- CONSIGNES
- A) D'après le passage choisi, quelle part de la vente des œuvres certains gestionnaires ou propriétaires prélèvent-ils ?
- B) Indiquez si chaque affirmation concorde avec le passage choisi, en répondant par oui ou non et en citant les mots décisifs : (i) en Europe, des collectivités locales prennent en charge les résidences ; (ii) les œuvres réalisées très rapidement ont souvent une grande valeur ; (iii) au Maroc, les collectivités locales ont les moyens de soutenir les résidences.

- PASSAGE CHOISI
+--

Autre enjeu de taille pour le ministère de la Culture, outre le volet financier : la cohérence de la politique culturelle de ces structures avec les particularités de la société marocaine, alors même que nombre de résidences dépendent d’Etats étrangers, notamment celles de l’Institut français ou ayant des liens avec l’Institut Goethe. «Ce dernier [le ministère] doit tenir compte des rapports de force établis, par exemple, par les salafistes ou les islamistes partisans d’un art ''propre'' défini par le ministre des Affaires générales, Najib Boulif, comme ''moralement acceptable'', ce qui peut signifier qu’il est arbitrairement censurable», indique l’auteur dans son étude.

Des artistes exploités ?

Même à une plus petite échelle, au niveau des collectivités locales, le soutien fait cruellement défaut. «C’est une grosse différence avec l’Europe, où les résidences sont prises en charge par des collectivités locales qui espèrent par ce moyen se mettre en avant.» Les résidences d’artistes peuvent en effet donner un coup d’impulsion au tourisme local en mettant en avant les atouts d’une région, mais au Maroc, en l’absence de politiques de valorisation de l’image d’un territoire, cette option n’est pour l’heure ni exploitée, ni exploitable. «Les collectivités locales n’en ont tout simplement pas les moyens», observe Jean-François Clément.

Et les artistes, dans tout ça ? Rien ne sert de les presser de créer pour vendre vite car bien souvent, plus le délai de création est court, plus la valeur esthétique est faible : «Au passage, on observe que celles [les œuvres] qui ont été réalisées trop rapidement n’ont souvent pas une très grande valeur, ce qui fragilise les résidences qui ne proposent que des durées de séjour très courtes», souligne le chercheur dans l’étude.

Pas pressés, donc, mais parfois exploités, à en croire certains artistes qui dénoncent «une forme d’exploitation néocoloniale». «Certains gestionnaires ou propriétaires prélèvent 25% sur la vente de leurs œuvres. Les artistes ne lisent pas toujours les termes des contrats dans leur intégralité et, quand ils quittent la résidence, ont la désagréable impression d’avoir été floués, plus encore lorsqu’ils ont l’impression d’un écart tellement important entre la valeur qu’ils donnent à leur travail et celle qui leur est reconnue», explique Jean-François Clément.

Le terme néocolonial renvoie ici à une «forme d’exploitation ressentie par les travailleurs marocains par des instances et fondations étrangères, mais aussi marocaines, comme beaucoup de travailleurs se sont sentis floués durant l’époque coloniale». Les résidences, elles, jubilent : elles acquièrent ainsi à faible coût, et parfois en un rien de temps, des œuvres dont certaines auront une grande valeur dans dix ou vingt ans. «Les autres finiront malheureusement à la poubelle. Tout fonctionne sur les lois du marché de l’art», tranche l’anthropologue.

+--

- EXTRAIT DE DONNÉES
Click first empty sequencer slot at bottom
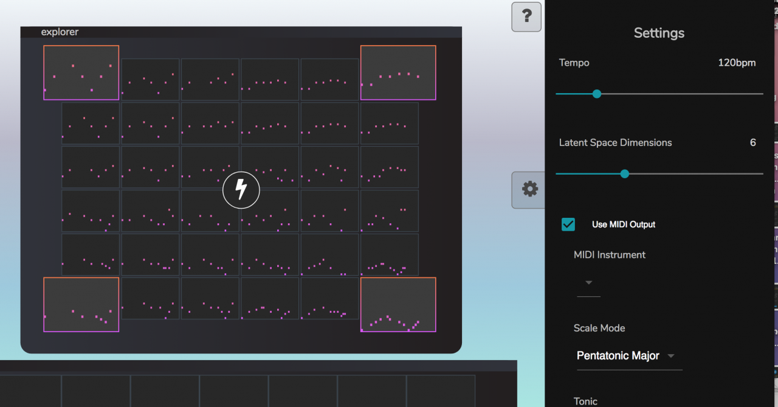Image resolution: width=778 pixels, height=407 pixels. point(30,391)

+--

- CORRIGÉ
- A) Ils prélèvent 25% sur la vente des œuvres.

- B)
(i) Oui : « les résidences sont prises en charge par des collectivités locales qui espèrent par ce moyen se mettre en avant ».
(ii) Non : « celles [les œuvres] qui ont été réalisées trop rapidement n’ont souvent pas une très grande valeur ».
(iii) Non : « Les collectivités locales n’en ont tout simplement pas les moyens ».